The User Profile Management Server (38) and the User Account
Management Server (36) are the only two Secure Anonymous
Transaction Engine components to contain a Secure Anonymous
Transaction Engine user's account number. The Secure Anonymous
Transaction Engine user's account number is used as a database key
for the network map of the Secure Anonymous Transaction Engine
user's connection and the Secure Anonymous Transaction Engine
user's login validation information such as login, password,
biometric input and or Smart Card number. The Secure Anonymous
Transaction Engine user's account number is tied to the Secure
Anonymous Transaction Engine user's personal information which is
only stored in the Credit Card Management Engine's (35) database.
Therefore, the Secure Anonymous Transaction Engine user's account
number contains no useful information outside of the Credit Card
Management Engine's (35) database.
[0059] The Vendor Validation Engine (30) requests the Vendor
Transaction Server (31) to begin the process of ordering the Secure
Anonymous Transaction Engine user's purchase from the Internet
Merchant or Vendor. The Order Processing Server (32) is triggered
by the Vendor Transaction Server (30). The Order Processing Server
(32) is responsible for providing the shipping information, the
order number, and all functions associated with tracking an order
just as it would in a normal order processing environment.
[0060] Any communication that is required to the Internet Merchant
or Vendor to complete the purchase is performed by the Vendor
Validation Engine (30). If the Secure Anonymous Transaction Engine
user's requested purchase is to a Secure Anonymous Transaction
Engine process's validated vendor, then the Vendor Validation
Engine (30) is triggered by the Vendor Transaction Server (31) that
this purchase does not require a new Secure Anonymous Transaction
Engine vendor validation ID. If the vendor does not already have a
Secure Anonymous Transaction Engine process's validated vendor ID,
then the Order Processing Server (32) marks this transaction as
placed in a hold queue until the vendor can be externally validated
through an external process similar to the Secure Anonymous
Transaction Engine user's account establishment process. This step
ensures that the Secure Anonymous Transaction Engine process will
only process orders automatically from vendors that have been
validated by external means prior to the Secure Anonymous
Transaction Engine process making any purchases on behalf of the
Secure Anonymous Transaction Engine user.
[0061] Once a new vendor is validated by the Secure Anonymous
Transaction Engine process, orders placed to the vendor can be
processed automatically by the Secure Anonymous Transaction Engine
process. However, if the Secure Anonymous Transaction Engine
process has not validated the vendor then the Secure Anonymous
Transaction Engine user's purchase is queued for manual
intervention and processing by a Secure Anonymous Transaction
Engine vendor administrator. This design concept ensures that all
automated purchases are validated externally by a strict vendor
validation process before the Secure Anonymous Transaction Engine
process will process orders automatically. However, the Secure
Anonymous Transaction Engine user is not restricted to just vendors
that have been validated by the Secure Anonymous Transaction Engine
process, since a vendor validation administrator is responsible for
monitoring and processing all orders that are in the hold queue for
manual processing. In other words, if a vendor has not been
validated by the Secure Anonymous Transaction Engine process, the
order just takes a little longer to process since it now requires
input from a vendor administrator.
[0062] Once a vendor has a Secure Anonymous Transaction Engine
process validated vendor ID, the Secure Anonymous Transaction
Engine process can process the order automatically. The Vendor
Validation Engine (28) requests the PPID Management Engine (33) to
provide a Secure Anonymous Transaction Engine process (owned)

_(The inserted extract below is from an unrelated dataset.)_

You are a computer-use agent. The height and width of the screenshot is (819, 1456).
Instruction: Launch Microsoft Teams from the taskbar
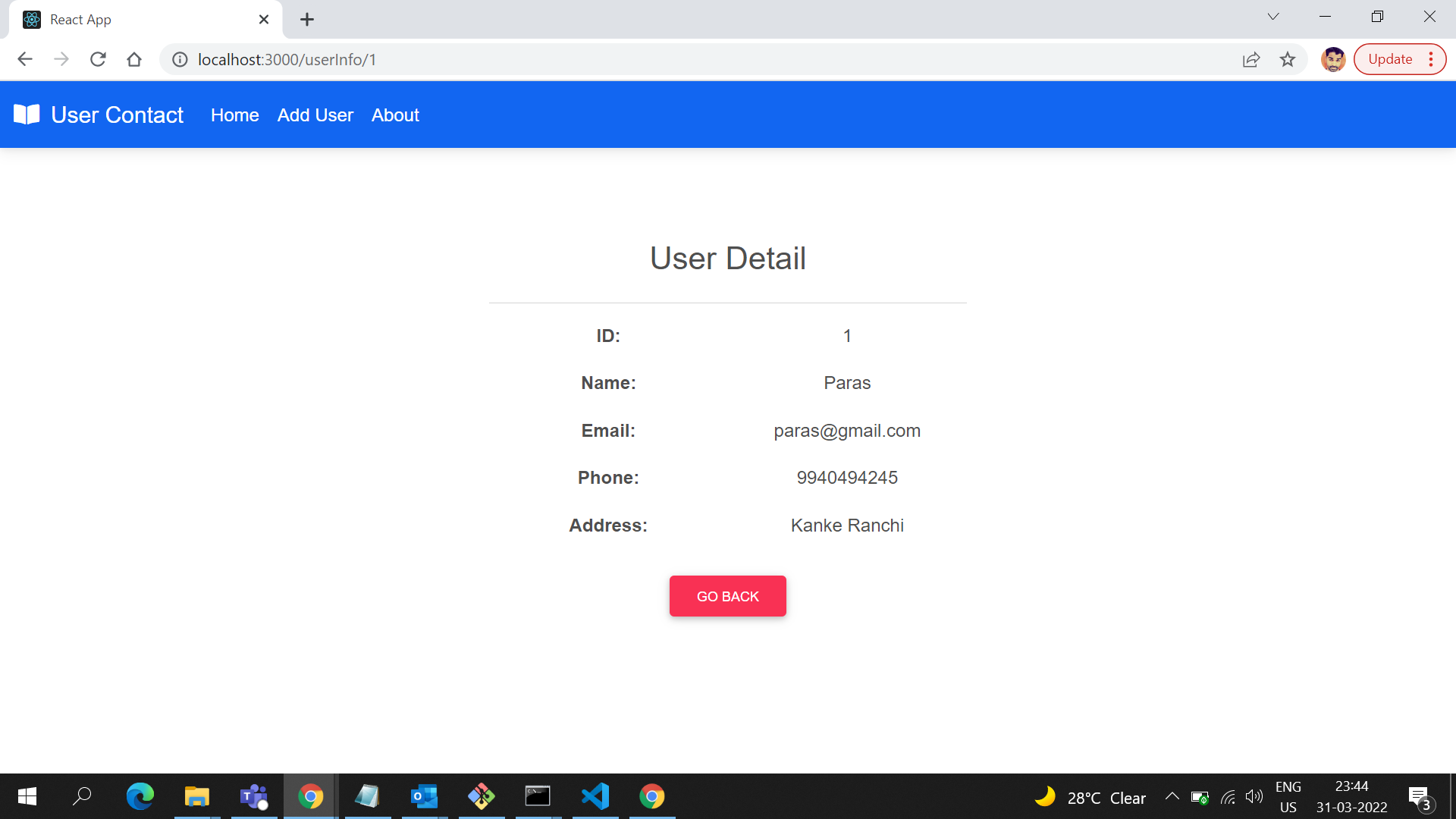[x=254, y=796]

credit card number to provide a payment vehicle to the
vendor/merchant. The Credit Card Management Engine (35) has a
series of credit cards that are owned and authorized by the Secure
Anonymous Transaction Engine. The Credit Card Management Engine
(35) provides the PPID Management Engine (33) an authorization ID
that is used to tie the Secure Anonymous Transaction Engine user's
PPID to the Secure Anonymous Transaction Engine process's credit
card transaction.
[0063] The Secure Anonymous Transaction Engine credit cards are
validated and used for a predetermined number of transactions and
or dollar amount and or predetermined amount of time, and or any
practical combination of the above. These credit cards are owned
and controlled by the Secure Anonymous Transaction Engine process.
This design concept ensures that the Secure Anonymous Transaction
Engine process and not the Secure Anonymous Transaction Engine
user's credit card information is disseminated to the vendor or
merchant. This design concept is a critical function in limiting
the Secure Anonymous Transaction Engine user's risk to personal
information fraud and or misuse as well as creating an anonymous
transaction in that the actual Internet Vendor/Merchant does not
have any of the Secure Anonymous Transaction Engine user's personal
information when the Secure Anonymous Transaction Engine process
makes a purchase for the Secure Anonymous Transaction Engine
user.
[0064] By limiting the use of the Secure Anonymous Transaction
Engine process's credit cards to a limited number of transactions
as described above, the Secure Anonymous Transaction Engine process
also limits its fraud potential in that a specific credit card is
only valid for a short period of time. Also, the Secure Anonymous
Transaction Engine process is in control of authorizing credit card
purchases for itself. Therefore, the Real Time Fraud Management
Engine (25) is responsible for the supervision of all credit card
transactions that are authorized. However, the Real Time Fraud
Management Engine's (25) database does not contain any valid credit
card information. It only contains a list of the credit cards that
have been invalidated and or expired and or have reached their
purchase limit. Therefore, if a request from a vendor is received
for a credit card that is not currently in use, the Real Time Fraud
Management Engine (25) will mark the transaction as potential fraud
and or an error has occurred since only one Secure Anonymous
Transaction Engine process's credit card is ever valid at any given
time. Further, the Credit Card Management Engine (35) is the only
database that contains valid credit cards.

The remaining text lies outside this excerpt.